Some people say what we want is educational equality. Equality, that’s the ticket, that’s what we want. (This is genuinely something people tell me, that the goal is some such state called educational equality.) I don’t think it should be hard to poke holes in this. Among other things, actual educational equality, where every student performs exactly the same, ensures that there is no excellence. Again, this is not a meaningless thought exercise. You can see this exact tension at play in recent (deeply misguided) efforts to prevent students from taking algebra in middle school, based on the reasoning that some students taking algebra while others don’t increases racial inequality. That kind of heavy-handed effort can’t actually create equality, in the real world, and if it could it would be an equality achieved entirely by restricting the flourishing of students at the top. This is the easiest way to close the racial achievement gap, criminalizing sending white and Asian kids to school, but it’s all pulling down, no pulling up. All else aside, the achievement of educational equality would always result in erosion of excellence in one way or another.

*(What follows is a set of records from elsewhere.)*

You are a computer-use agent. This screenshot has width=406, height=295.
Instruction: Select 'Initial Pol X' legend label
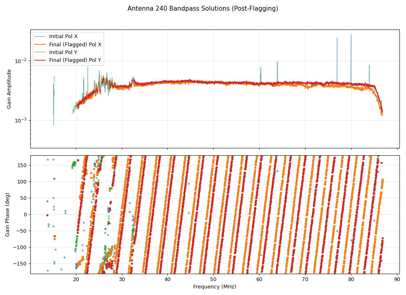pyautogui.click(x=63, y=36)
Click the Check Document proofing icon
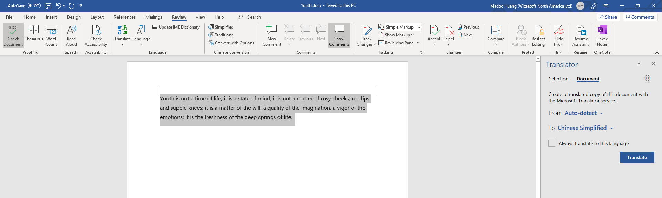The image size is (662, 198). [x=13, y=35]
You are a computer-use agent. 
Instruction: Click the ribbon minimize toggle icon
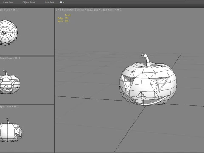(x=61, y=2)
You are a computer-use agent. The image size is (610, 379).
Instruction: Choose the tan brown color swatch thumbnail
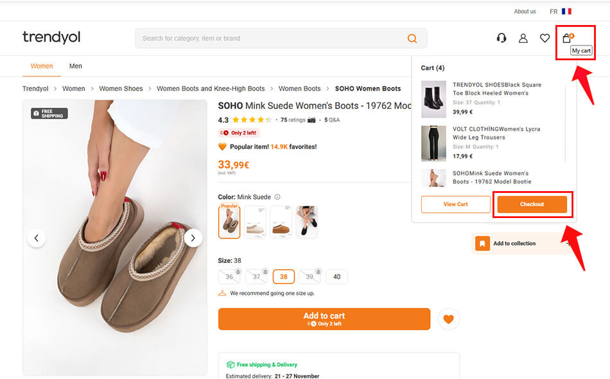pos(281,222)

Perhaps if everyone was equal at the highest rung of achievement - whatever that could mean absent relative benchmarks - we could call that excellence. But, of course, we can’t achieve that kind of equality, at the top level of performance or any other. Because not all students are created equal.

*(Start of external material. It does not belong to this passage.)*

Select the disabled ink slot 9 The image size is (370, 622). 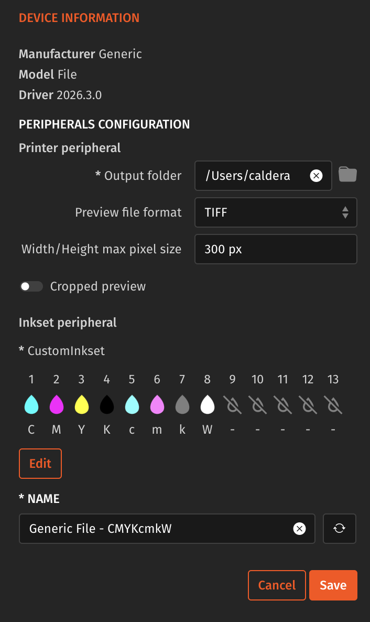tap(232, 404)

Aha! They say. Not all individual students created equal, but all races/genders/ethnicities/socioeconomic classes/etc. created equal in the classroom! This is the perspective that says that the goal is to ensure proportional representation across different demographic groups, so that both male and female students make up half of the top 10 in a given high school class, so that the 13ish% of K-12 students who are Black end up being 13ish% of college graduates, so that poor kids are found in elite academic spaces in proportion with their overall numbers. And of course I would like to be able to snap my fingers and bring such a world into existence by magic. But proportional representation leads to the dilemma that (you knew this was coming) inspired my first book. The trouble with proportional representation is that, while it helps ameliorate certain obvious social injustices, it still leaves 20% of the population in the bottom quintile of every performance distribution. That bottom 20% may now represent a perfectly diverse rainbow, but the people stuck in it are still fucked. One of the early title ideas I thought of for the book was After the Achievement Gap, which honestly maybe I should have gone with. The point is simple: closing the racial achievement gap has been such an all-consuming policy fixation for so long that the basic question “What can and should we do for the students who are simply untalented?” has gone ignored. You could tell a student who finds themselves in the bottom decile, “Good news, the system is proportional now!” But they’re still going to struggle for the rest of their lives.

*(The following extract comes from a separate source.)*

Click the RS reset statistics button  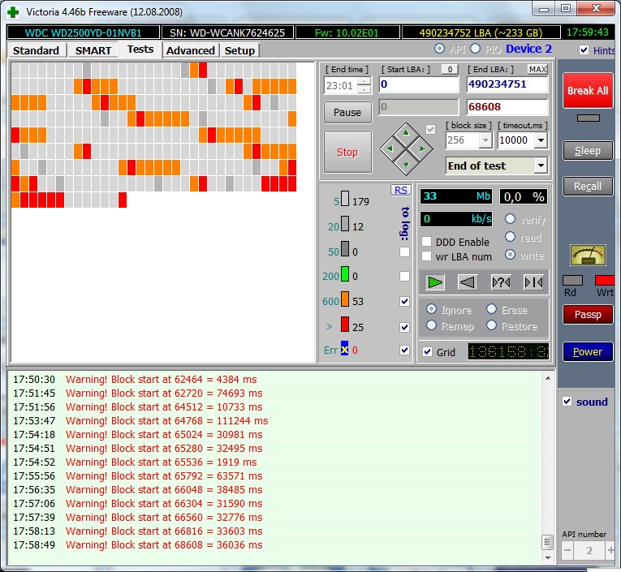click(400, 190)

(The critics who complained that the book must have endorsed pseudoscientific racism when it didn’t, and the “human biodiversity” people who made fun of me for not endorsing pseudoscientific racism, both tried to force me into exactly the straightjacket I was refusing to wear: considering education only in terms of group inequalities rather than in differences between individuals, the consequences of those differences, and what we as a society owe to those on the bottom of the performance spectrum who suffer because of it.)
Finally, you have what may be the most superficially attractive goal of all, equality of educational opportunity. In this formulation, we don’t concern ourselves with who succeeds or fails, only with whether everyone has an equal shot at success in the classroom. Well, I’ve been documenting problems with the concept of equality of opportunity in society writ large my whole career, and if anything those problems are even more acute when we look at education specifically.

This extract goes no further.